Tucked away in a small alley in Brussels, there’s a brewery that still practices open fermentation. Hundreds of yeast and bacteria in the air (the “open” part) are responsible for brewing (the “fermentation” part) a very special kind of beer called the lambic. Unlike other breweries you may have visited, this one has no sterile steel tanks, no shiny floors, and no smell of disinfecting compounds. Spiderwebs cover the barrels, the ceiling, and all the other nooks and crannies. The arachnids are well fed by gnats and fruit flies swarming around the barrels of fermenting beer. Bungholes ooze with fluid and the whole place is heavy with the smell of malted grain. Welcome to brasserie Cantillon.
Special Air Microbiota
Beer brewing is a delicate business. You don’t want to disturb the yeast lest your final product ends up being some funky, vinegary, feet-smelling liquid. Unless, of course, you happen to be at the right place at the right time. The right place being southwest Brussels (aka: the Senne valley) and the right time being October through May. Remember how your large intestine has its own unique group of bacteria living there? Well, the Senne valley has its own special air microbiota too. This is why lambics can only be made in this particular part of Belgium.
War in A Barrel
The biological warfare that takes place between the 120+ strains of yeast, and 60+ strains of bacteria gives lambics a unique flavor. First, oxygen is used up. Then, in the dark anaerobic environment, ethanol, carbon dioxide, acetic acid, and lactic acid are produced as by-products of fermentation. Hundreds and thousands of other reactions occur between the other metabolites of these microorganisms. Just like in a jar of pond protozoa, populations of certain species surge then die out. This war can rage for years. You can find remnants of these micro-soldiers at the bottom of your Cantillon beer bottles, still alive, still fighting.
Lambic and Gueuze
Probably one of the best jobs in the world is the Master Taster at Cantillon. Yes, that’s a real job. Lambics come out of their barrels after about 18 months, but in order to sell a consistent product, it needs tweaking. Gueuzes are a mix of young lambics with older lambics. In order to get the perfect concoction, the Master Taster mixes and matches different amounts and flavors every year so that the Cantillon Gueuze you buy in stores (very select stores) tastes the same every time. It’s a job for those gifted with extraordinary taste buds and olfactory bulbs.
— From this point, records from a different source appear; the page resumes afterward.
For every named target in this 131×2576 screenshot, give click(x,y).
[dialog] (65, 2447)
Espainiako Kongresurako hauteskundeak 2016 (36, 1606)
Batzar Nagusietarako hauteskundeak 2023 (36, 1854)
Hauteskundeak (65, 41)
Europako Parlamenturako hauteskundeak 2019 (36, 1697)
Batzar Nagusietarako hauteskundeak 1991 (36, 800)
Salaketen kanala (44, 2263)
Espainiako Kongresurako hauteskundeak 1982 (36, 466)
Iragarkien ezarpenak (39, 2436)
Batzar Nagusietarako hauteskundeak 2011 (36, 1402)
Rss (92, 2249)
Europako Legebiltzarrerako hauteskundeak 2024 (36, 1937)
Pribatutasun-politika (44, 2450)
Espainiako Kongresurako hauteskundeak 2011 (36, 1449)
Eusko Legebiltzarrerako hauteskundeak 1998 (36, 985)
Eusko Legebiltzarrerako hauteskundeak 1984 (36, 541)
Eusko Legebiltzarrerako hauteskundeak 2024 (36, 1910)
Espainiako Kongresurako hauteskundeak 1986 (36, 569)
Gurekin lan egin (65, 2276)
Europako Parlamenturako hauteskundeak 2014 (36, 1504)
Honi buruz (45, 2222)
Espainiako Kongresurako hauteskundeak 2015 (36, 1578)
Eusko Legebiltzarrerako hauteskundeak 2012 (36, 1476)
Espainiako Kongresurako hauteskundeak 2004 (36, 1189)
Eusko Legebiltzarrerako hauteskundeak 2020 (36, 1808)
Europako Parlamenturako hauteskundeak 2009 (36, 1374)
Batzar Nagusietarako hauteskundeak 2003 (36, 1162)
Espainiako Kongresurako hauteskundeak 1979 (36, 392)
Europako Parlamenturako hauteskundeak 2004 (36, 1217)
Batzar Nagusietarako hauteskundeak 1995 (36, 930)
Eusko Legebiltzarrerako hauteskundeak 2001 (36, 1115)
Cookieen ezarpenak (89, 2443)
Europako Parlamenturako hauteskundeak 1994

One of the biggest concerns regarding the future of lambics is global warming. Delicate ecosystems change drastically with temperature fluctuations. What happens when temperatures remain high during brewing season? How will that affect the microorganisms? More importantly, how will this change the beer? Perhaps there will be a way to preserve the special air microbiota of this little corner of the world, but until then, I consider every bottle of lambic I can get my hands on a microbiological sample of the world before global warming.